Под гусеницами гулко отозвалось дерево. А за холмом правого берега, там, где скрылись переправившиеся первыми танки, вдруг часто застучали пушки.
Часть 2
— Преимущество будет на той стороне, которая первой обнаружит противника… — губы сами шепчут строчку Устава. Сухо. Шершаво. Глаза режет от напряжения и пота — не задерживают ни брови, ни слипшиеся ресницы.
Впереди, в прорехах маскирующих ветвей, выбеленная солнцем грунтовка. Сразу за ней клин убранного поля ёжится рыжим остьём.
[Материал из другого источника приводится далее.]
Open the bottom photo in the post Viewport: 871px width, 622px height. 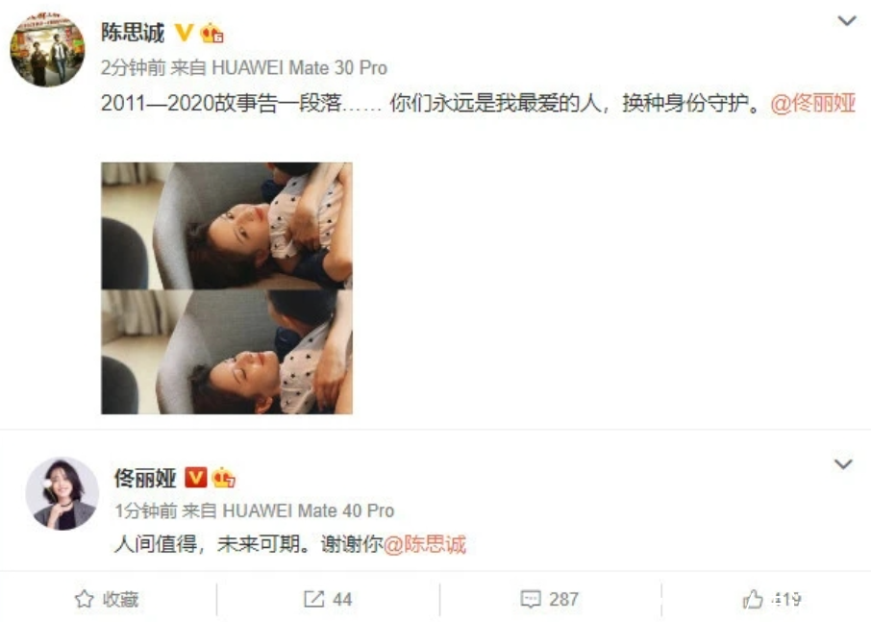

Шагов через двести насыпь тракта. «Шоссе,» — вспоминает Вешка новое название капитальной дороги… За шоссе такое же рыжее пустое поле до самого леса. В котором они должны были сосредоточиться после похода.
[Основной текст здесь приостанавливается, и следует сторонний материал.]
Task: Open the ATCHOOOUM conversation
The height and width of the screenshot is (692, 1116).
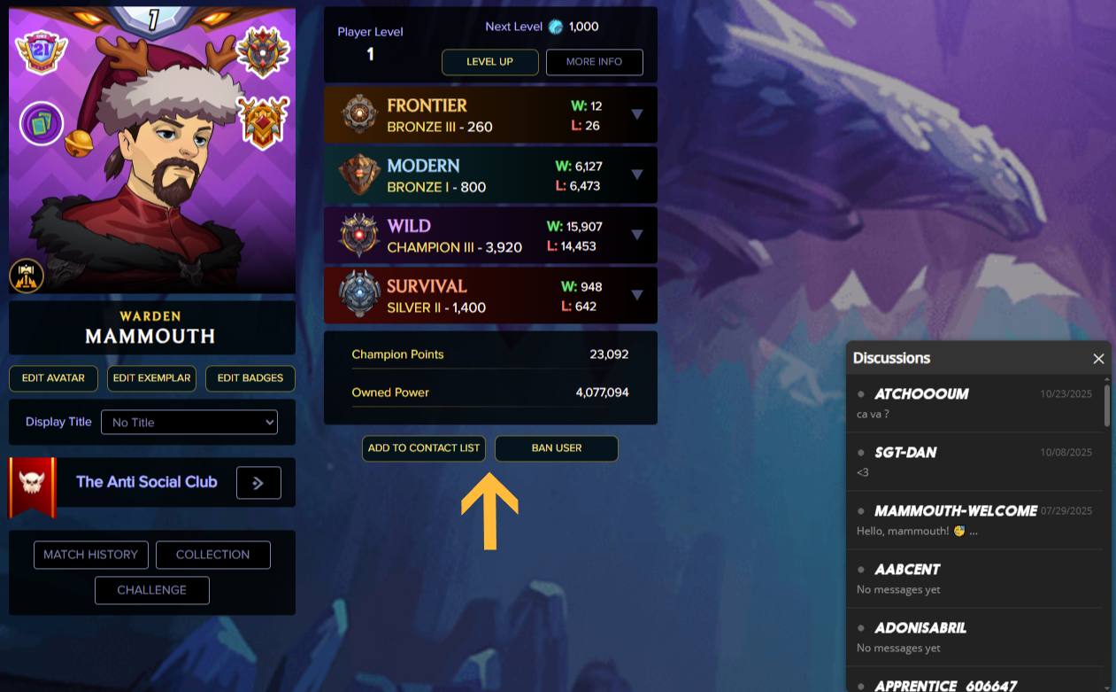Action: 974,403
Сейчас этот лес чужой. К нему тянутся и не дотягиваются ленты следов от двух гусеничных транспортеров. Машины сломанными коробками замерли на стерне. Но десант успел добежать до опушки.
— Хорошо горит, — каркает в ухо Мушков.
Из недоехавших до леса транспортеров только один скупо коптит. Но на насыпи тракта похожая на гроб машина полыхает вовсю — багровое дымное пламя плещется над отвалившимся бортом, стекает на гусеницы, с белыми вспышками пожирает обрезиненные катки. Рядом слепо задрала ствол разбитая противотанковая пушка. Вокруг нее лежит кучами тряпья расчет. Эти убегать не стали, успели отцепить орудие и развернуть его. И подбить одну «шестерку»… Или это сделал завалившийся в кювет транспортер с зениткой-автоматом…
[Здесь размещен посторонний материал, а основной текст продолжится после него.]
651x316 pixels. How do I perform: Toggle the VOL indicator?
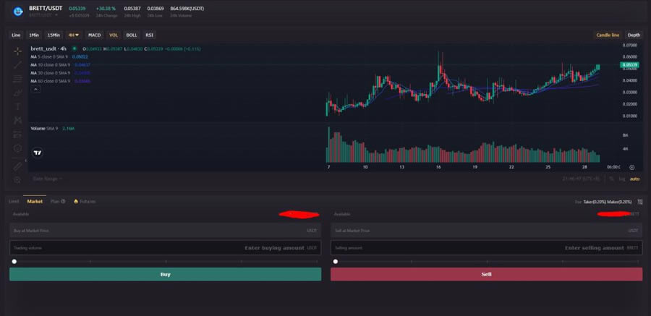pyautogui.click(x=114, y=35)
— Помник, не отвлекайся. Горит и горит… — голос сухой, опять дерет горло. Вешка оглядывается на легкий танк, застывший шагах в сорока влево по грунтовке. Неподвижный, с закрытыми люками. А за ним, фоном, выгибается холм с пестрыми крышами станции. Там еще бухают взрывы, хлестко, со звоном бьют танковые пушки, трещат сухими ветками выстрелы винтовок, швейными машинками молотят пулеметы. Там бой.
А здесь пустота. Затаившаяся.
Справа зашуршали ветки кустов — девушка в миг облилась холодным потом. «Ну, Радек, я тебе!»
— Помник, будешь отвлекаться, я тебе ноги оторву… — негромко подал голос Земелов, подойдя вплотную к самоходке. — Командир.
— Почему покинул пост?! — яростью свело челюсти, и слова едва пробились сквозь зубы.
— Предупредить пришел. Комбат идет…
Мушков, глянув на нее, быстро развернулся в свой сектор наблюдения — вправо. А излишне самостоятельный мехвод опять зашуршал ветвями, возвращаясь на свое место.
Плещев шел не один. Настороженные уши различили приглушенный голос комбата. Потом кто-то шумно, ломясь через заросли, потопал вниз к реке. Вслед ему прозвучало короткое слово.
Вешка, стараясь не задевать ветки над головой, перевалилась через борт башни. В последний миг удержала тело, и стук подошв о крышку моторного отделения вышел совсем тихим.
— Сумку дай, — шепнула заряжающему. И уже перекинув ремень через голову, спрыгнула на землю за кормой машины.
— За что я тебя люблю, голуба, — командир батареи почти бесшумно поднялся по гусеничному следу. Носком ботинка ковырнул вдавленную в землю ветку, растопырившую свои цапучие пальцы. Аккуратно отодвинул в сторону. И поднял глаза. — Так это за способность к научению… Пошли, поговорим, пока твои орлы сторожат.
Они отошли шагов на тридцать вниз по склону, заслонились молодыми сосенками и ядрицей. Впереди, в просветах блеснула река. Плещев вытащил из командирской сумки тетрадь и сел на траву. Стукнул ладонью рядом с собой.